---------- 任务数据

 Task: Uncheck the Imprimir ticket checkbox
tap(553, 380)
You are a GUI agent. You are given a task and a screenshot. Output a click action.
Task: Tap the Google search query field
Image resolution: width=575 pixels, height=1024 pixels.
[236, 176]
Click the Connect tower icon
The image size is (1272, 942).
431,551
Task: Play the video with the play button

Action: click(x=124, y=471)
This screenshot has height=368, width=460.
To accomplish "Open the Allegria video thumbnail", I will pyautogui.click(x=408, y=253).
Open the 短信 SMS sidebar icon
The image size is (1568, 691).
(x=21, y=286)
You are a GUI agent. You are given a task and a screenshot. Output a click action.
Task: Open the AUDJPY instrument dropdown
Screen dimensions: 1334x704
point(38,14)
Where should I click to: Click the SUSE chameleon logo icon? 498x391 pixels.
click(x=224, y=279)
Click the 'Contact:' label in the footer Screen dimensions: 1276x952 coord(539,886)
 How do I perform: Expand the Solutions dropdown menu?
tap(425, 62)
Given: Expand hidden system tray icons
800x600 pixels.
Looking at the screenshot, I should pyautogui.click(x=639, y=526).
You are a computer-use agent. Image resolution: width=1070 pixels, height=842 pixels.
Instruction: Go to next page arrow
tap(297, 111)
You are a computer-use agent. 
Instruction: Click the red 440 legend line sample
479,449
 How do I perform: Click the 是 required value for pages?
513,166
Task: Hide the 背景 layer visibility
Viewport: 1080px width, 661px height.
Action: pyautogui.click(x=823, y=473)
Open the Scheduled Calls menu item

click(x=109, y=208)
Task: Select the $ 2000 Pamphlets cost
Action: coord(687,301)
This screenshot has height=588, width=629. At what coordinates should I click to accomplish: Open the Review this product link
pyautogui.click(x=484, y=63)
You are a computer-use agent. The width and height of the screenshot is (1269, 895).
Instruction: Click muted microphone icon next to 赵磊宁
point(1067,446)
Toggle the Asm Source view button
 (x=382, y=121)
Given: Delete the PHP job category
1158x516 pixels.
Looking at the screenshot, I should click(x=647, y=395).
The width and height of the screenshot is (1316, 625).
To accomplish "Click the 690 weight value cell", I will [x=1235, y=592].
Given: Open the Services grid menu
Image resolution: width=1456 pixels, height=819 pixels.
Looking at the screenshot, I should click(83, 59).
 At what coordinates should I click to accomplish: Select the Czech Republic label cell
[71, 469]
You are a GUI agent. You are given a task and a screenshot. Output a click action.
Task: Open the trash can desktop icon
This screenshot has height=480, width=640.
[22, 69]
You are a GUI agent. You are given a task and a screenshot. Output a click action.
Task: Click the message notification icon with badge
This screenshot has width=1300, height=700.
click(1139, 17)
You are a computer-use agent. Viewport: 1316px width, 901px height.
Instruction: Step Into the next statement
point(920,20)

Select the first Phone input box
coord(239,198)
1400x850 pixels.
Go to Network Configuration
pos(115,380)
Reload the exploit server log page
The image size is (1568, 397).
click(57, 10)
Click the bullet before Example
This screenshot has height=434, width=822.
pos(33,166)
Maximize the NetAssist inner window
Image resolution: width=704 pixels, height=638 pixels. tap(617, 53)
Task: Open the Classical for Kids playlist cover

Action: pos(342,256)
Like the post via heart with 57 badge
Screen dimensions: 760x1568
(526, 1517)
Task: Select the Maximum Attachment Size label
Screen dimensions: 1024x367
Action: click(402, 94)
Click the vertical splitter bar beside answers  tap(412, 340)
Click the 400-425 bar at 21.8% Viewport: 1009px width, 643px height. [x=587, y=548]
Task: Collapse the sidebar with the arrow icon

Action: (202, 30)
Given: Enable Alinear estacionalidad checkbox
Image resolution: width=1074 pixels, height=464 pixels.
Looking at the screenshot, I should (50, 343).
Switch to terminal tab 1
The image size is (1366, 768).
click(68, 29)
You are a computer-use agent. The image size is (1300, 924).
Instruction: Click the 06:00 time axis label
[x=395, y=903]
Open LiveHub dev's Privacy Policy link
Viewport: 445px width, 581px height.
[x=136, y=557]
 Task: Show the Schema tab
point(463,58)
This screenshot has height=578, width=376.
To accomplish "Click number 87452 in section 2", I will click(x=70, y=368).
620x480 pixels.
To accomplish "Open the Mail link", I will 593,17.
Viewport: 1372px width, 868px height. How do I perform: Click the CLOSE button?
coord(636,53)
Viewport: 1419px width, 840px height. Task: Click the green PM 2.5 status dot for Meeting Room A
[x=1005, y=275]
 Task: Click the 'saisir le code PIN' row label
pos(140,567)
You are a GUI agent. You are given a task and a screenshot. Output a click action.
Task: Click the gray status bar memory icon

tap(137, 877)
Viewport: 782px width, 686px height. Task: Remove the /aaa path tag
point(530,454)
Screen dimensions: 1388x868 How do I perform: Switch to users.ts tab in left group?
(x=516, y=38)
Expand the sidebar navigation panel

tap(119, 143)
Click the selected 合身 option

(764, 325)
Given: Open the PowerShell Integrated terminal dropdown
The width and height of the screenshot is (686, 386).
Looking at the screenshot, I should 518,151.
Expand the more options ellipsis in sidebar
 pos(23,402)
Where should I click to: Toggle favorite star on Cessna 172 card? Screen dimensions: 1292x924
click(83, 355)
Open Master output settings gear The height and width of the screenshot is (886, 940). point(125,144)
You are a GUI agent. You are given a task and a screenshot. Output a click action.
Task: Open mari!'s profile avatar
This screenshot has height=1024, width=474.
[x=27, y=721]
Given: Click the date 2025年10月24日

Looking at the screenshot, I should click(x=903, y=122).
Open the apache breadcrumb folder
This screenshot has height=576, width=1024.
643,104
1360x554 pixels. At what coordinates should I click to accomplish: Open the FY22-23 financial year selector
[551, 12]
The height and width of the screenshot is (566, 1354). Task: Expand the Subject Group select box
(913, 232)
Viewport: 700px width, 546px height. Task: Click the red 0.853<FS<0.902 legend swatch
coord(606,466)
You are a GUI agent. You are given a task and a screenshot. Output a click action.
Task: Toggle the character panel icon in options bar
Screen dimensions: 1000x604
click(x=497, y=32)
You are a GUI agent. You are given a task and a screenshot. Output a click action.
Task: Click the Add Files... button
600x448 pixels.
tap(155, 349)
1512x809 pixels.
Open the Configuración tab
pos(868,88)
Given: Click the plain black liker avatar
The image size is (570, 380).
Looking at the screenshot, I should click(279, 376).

--------------------

**简短题目**
把从包含"Task: Collapse the"的那一行到包含"coord(636,53)"的那一行（两端都算在内）重新写出，将其中的"Schema"换成"Data"，其余内容一律不动。

**完整输出**
Task: Collapse the sidebar with the arrow icon

Action: (202, 30)
Given: Enable Alinear estacionalidad checkbox
Image resolution: width=1074 pixels, height=464 pixels.
Looking at the screenshot, I should (50, 343).
Switch to terminal tab 1
The image size is (1366, 768).
click(68, 29)
You are a computer-use agent. The image size is (1300, 924).
Instruction: Click the 06:00 time axis label
[x=395, y=903]
Open LiveHub dev's Privacy Policy link
Viewport: 445px width, 581px height.
[x=136, y=557]
 Task: Show the Data tab
point(463,58)
This screenshot has height=578, width=376.
To accomplish "Click number 87452 in section 2", I will click(x=70, y=368).
620x480 pixels.
To accomplish "Open the Mail link", I will 593,17.
Viewport: 1372px width, 868px height. How do I perform: Click the CLOSE button?
coord(636,53)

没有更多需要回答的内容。